Unlike many of the school administrators who have lost their jobs since Anderson became Gov. Chris Christie’s agent in Newark, Dennis, 42, might not win a lot of sympathy from other school employees or many parents. He was admittedly a strong Anderson supporter and was worried when rumors spread she might leave Newark.

“I was upset about my future if she left,” says Dennis. “I thought she was on my side.”

It certainly looked that way, from messages Anderson sent the principal she hired a year ago. He forwarded a message from the superintendent in which she wrote:

“This will be an awesome thing.  Barringer is transformed thanks to you….It is among my greatest sources of pride and priority to stay the course and make it a school that rivals magnets. We will have done what no urban district has done.

“Please know school-based leaders to me are the most critical people in this revolution. Hands down.”

Barringer, the oldest high school in Newark, was divided into two academies. Dennis ran Barringer STEAM, devoted to science, technology, engineering, and mathematics.

Among his accomplishments, were a graduation rate of 94.5 percent; a 60 percent college acceptance rate; the accumulation of $640,000 in college scholarships by the school’s seniors; a 99 percent decrease in fights, and a variety of partnerships with local colleges including Rutgers, NJIT, and Essex County College.

“We were doing everything right,” says Dennis.

But last week, Dennis says he received a text from newly minted assistant superintendent Gary Beidleman, who recently replaced Tiffany Hardrick. Hardrick, it might be remembered, came to Newark after an unfortunate business involving her running of a New Orleans charter school that hired her brother’s transportation firm. The text asked Dennis to come in to talk to him.

When he got there, Beidleman told him he was fired—just a day before he was to begin a new school year. According to Dennis, Beidleman said Anderson—just after saying how awesome Dennis was—wanted the school to go in a different direction.

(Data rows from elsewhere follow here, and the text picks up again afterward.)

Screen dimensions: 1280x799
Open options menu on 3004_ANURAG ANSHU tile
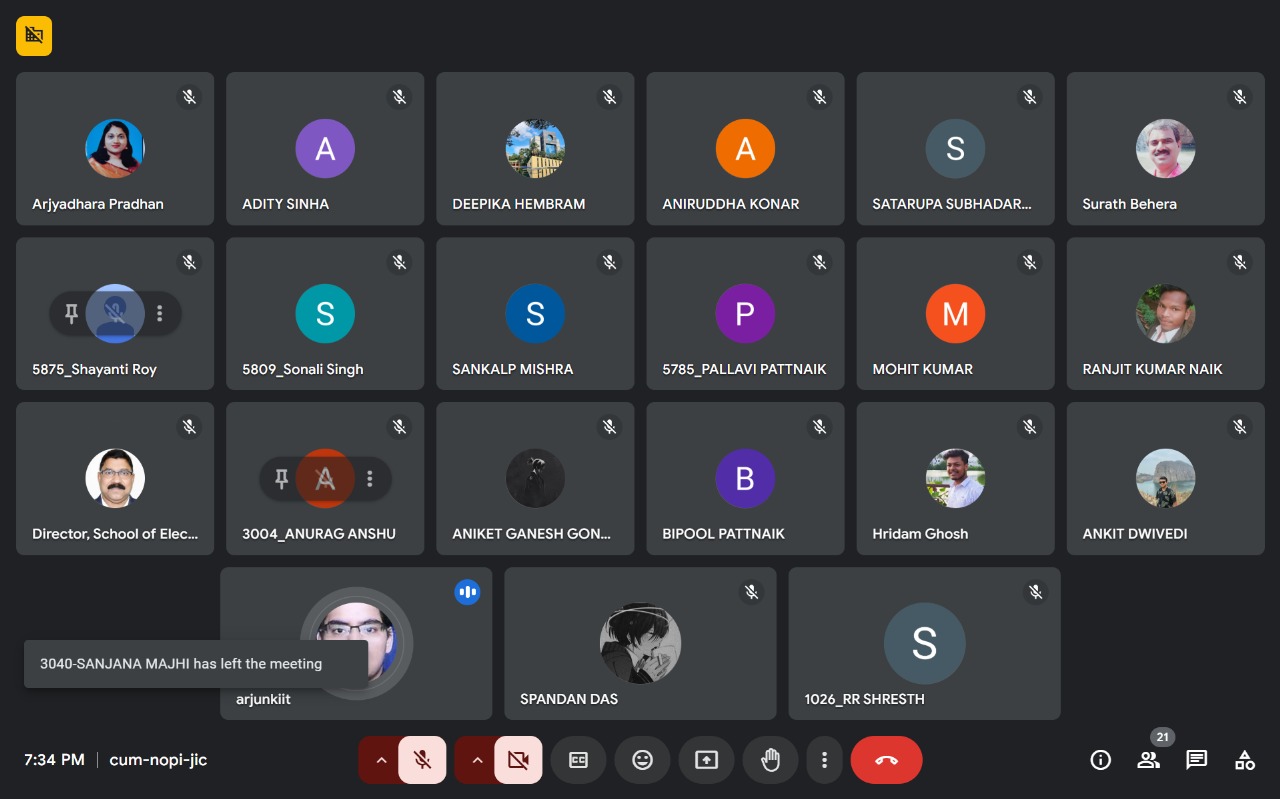[x=370, y=479]
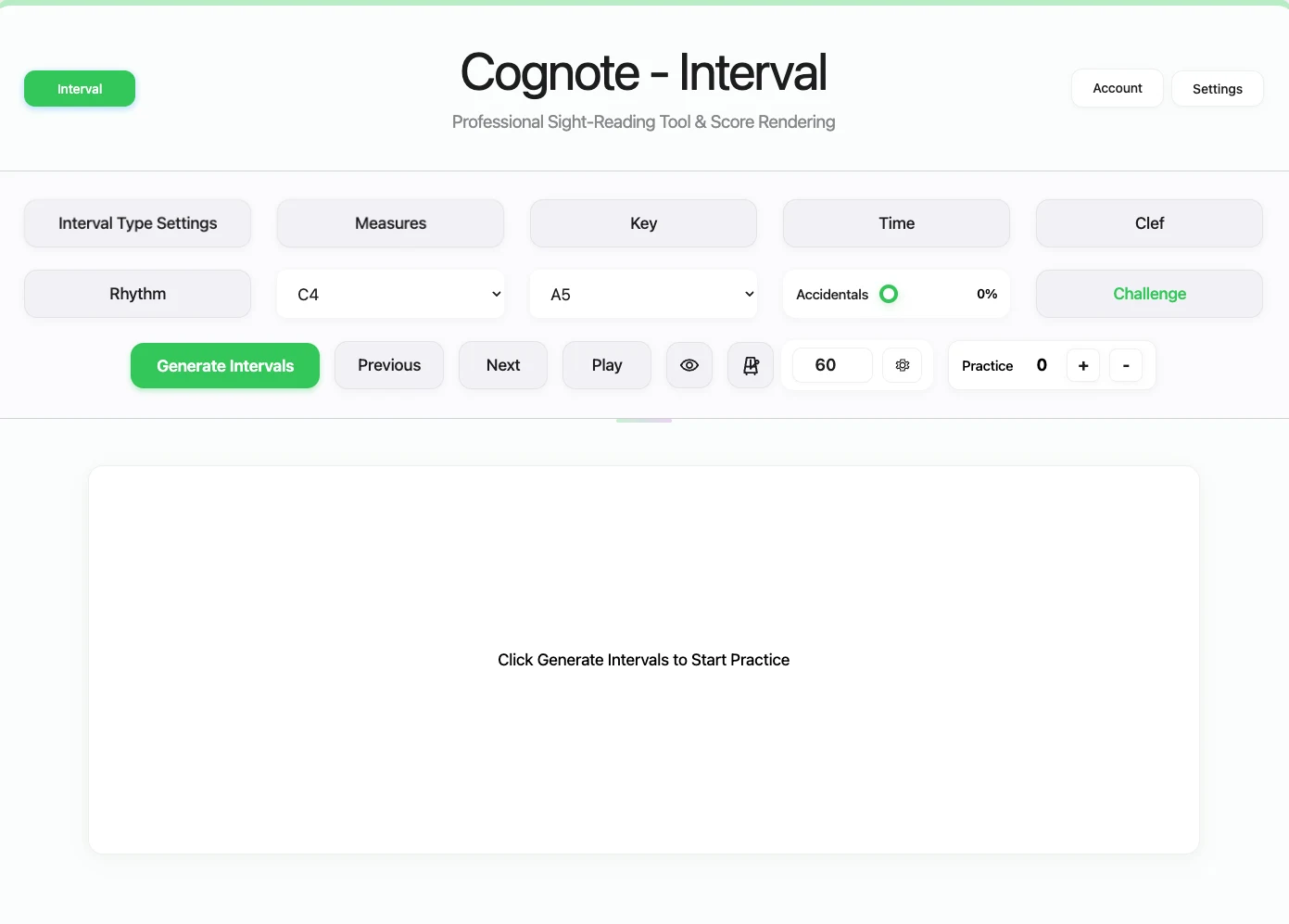This screenshot has width=1289, height=924.
Task: Open the Clef options
Action: (1149, 223)
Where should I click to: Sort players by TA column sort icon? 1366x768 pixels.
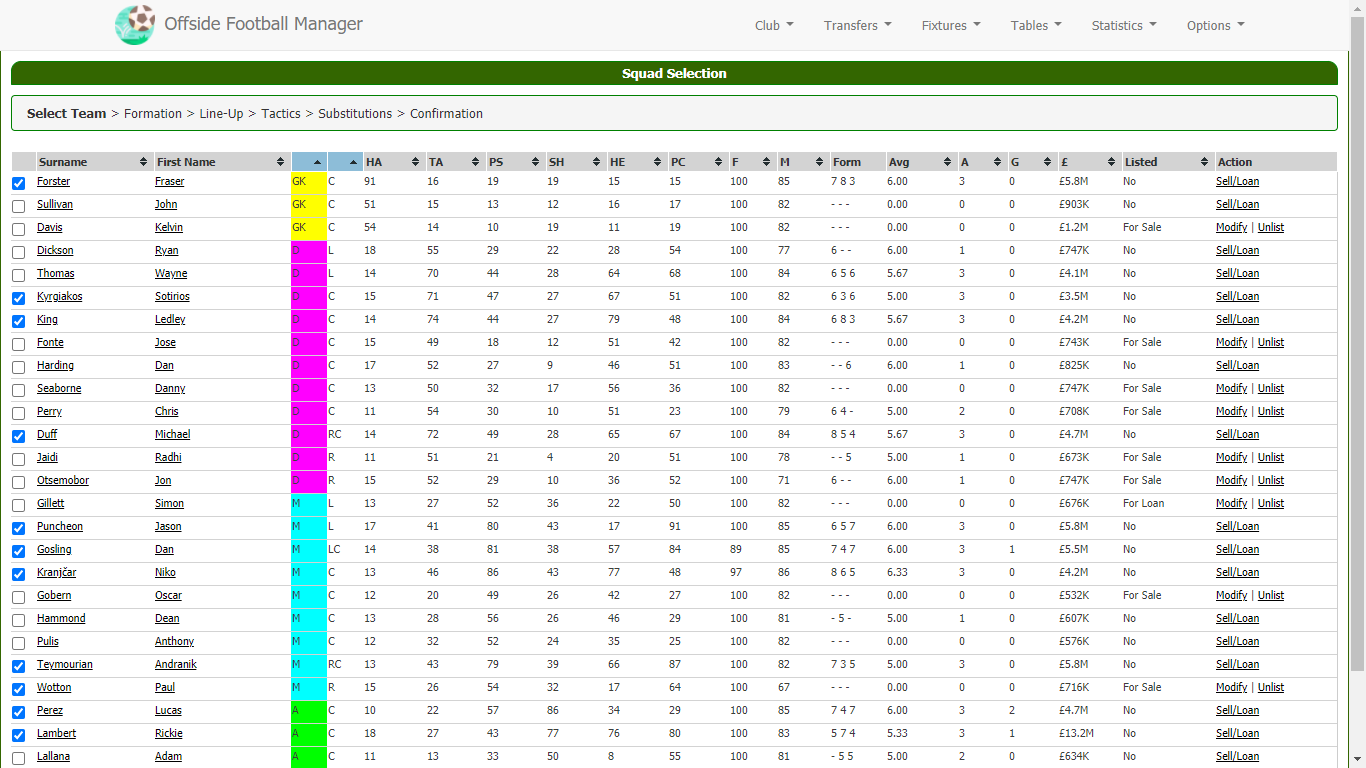coord(474,162)
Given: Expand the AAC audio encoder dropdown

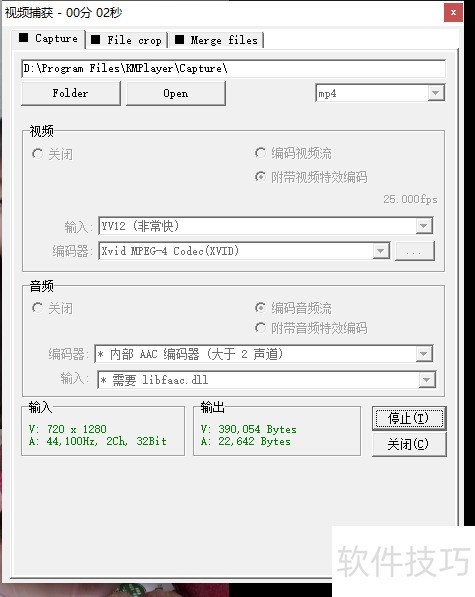Looking at the screenshot, I should click(264, 354).
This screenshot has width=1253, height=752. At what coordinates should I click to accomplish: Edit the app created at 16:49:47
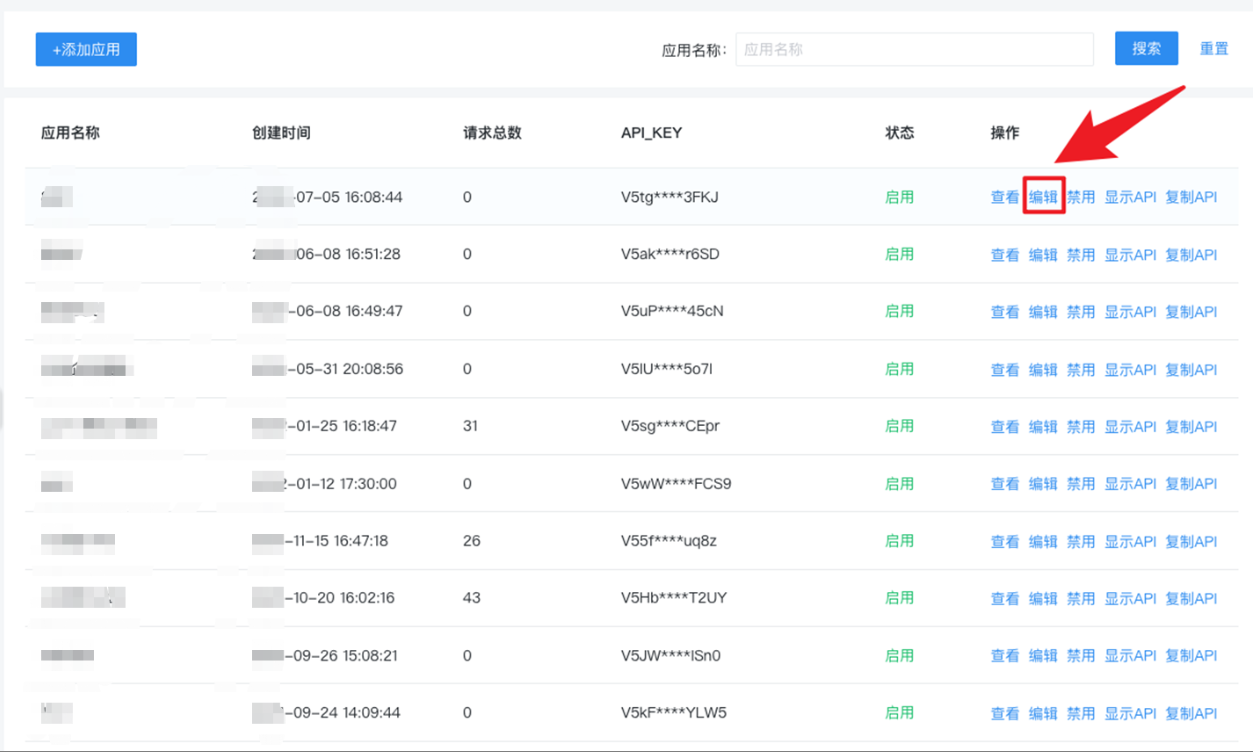click(x=1043, y=312)
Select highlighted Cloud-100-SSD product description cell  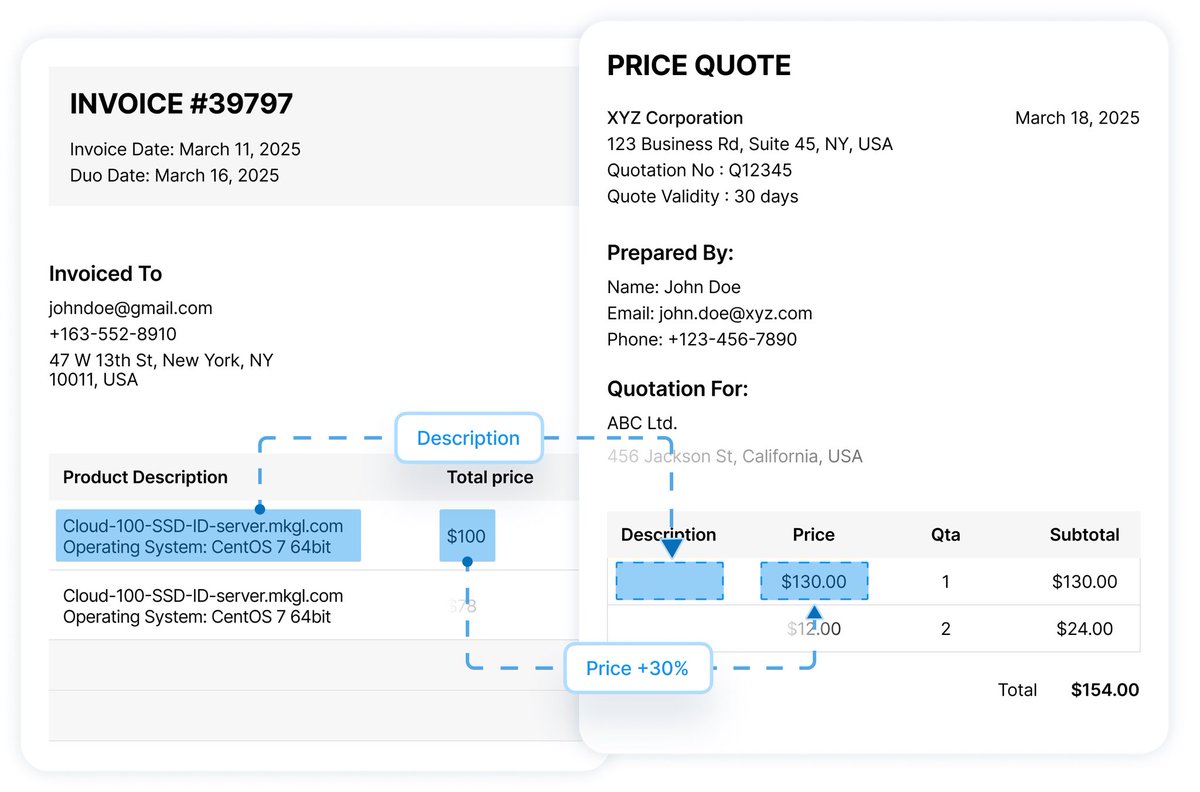click(x=208, y=535)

Anderson did not need to consign Dennis to the city’s rubber rooms where unwanted but tenured employees are kept—because Dennis didn’t have tenure. He could just be flat out fired.

Dennis insists he has “absolutely no idea” why he was fired.

Wilhelmina Holder, a leader of the citywide secondary school parents council, says she supports Dennis and believes his termination is part of a wider plan by Anderson to make public schools look bad so that the state-appointed superintendent can fulfill the vision of Christie and former Mayor Cory Booker to make Newark “the charter school capital of New Jersey.”

“She is trying to destroy public education and this is just part of it,” Holder says. She also says she believes Anderson is trying to destroy the careers of successful black male principals.

Dennis says he is not sure what to do. His wife is expecting their third child.

“It took me two days to tell her—I just couldn’t face it,’’ says Dennis, who left a job as a Trenton elementary school principal.

Now, he says, he can’t sleep. “I just don’t know what to do.”

24 comments
  1. Every stat listed is self reported by each school’s principal. Some fact checked reporting would be nice.

  2. The community the unions must act together and understand this occupation can only end when we refuse to be occupied.Nothing else will win this war.United we are strong.

  3. Bob,
    Although I have been reading your Blog for a very long time, I have never felt compelled to send you a comment. After reading this piece, I feel a need to comment.
    Mr. Dennis’ admission that he “drank the Kool-Aid makes it clear to me that no employee who works for the Newark Public Schools is safe. What a terrible environment in which to work.
    Perhaps even more important is the fact that episodes like this will have a chilling effect on the ability of Newark to attract talented candidates for very important positions within the school system. What top quality educator in his or her right mind would apply for a position in Newark? Sad, very sad…

  4. Bob,
    From your piece,

    Wayne Dennis delivered—higher scores, higher graduation rates, “HIGH NUMBERS OF TEACHERS EVALUATED AS ONLY PARTIALLY EFFECTIVE.”

    Yes, Principals and Vice Prinicpals in Newark are pressured continuously and relentlessly by their Assistant Superintendents to deliver, “high numbers of teachers evaluated as only partially effective.”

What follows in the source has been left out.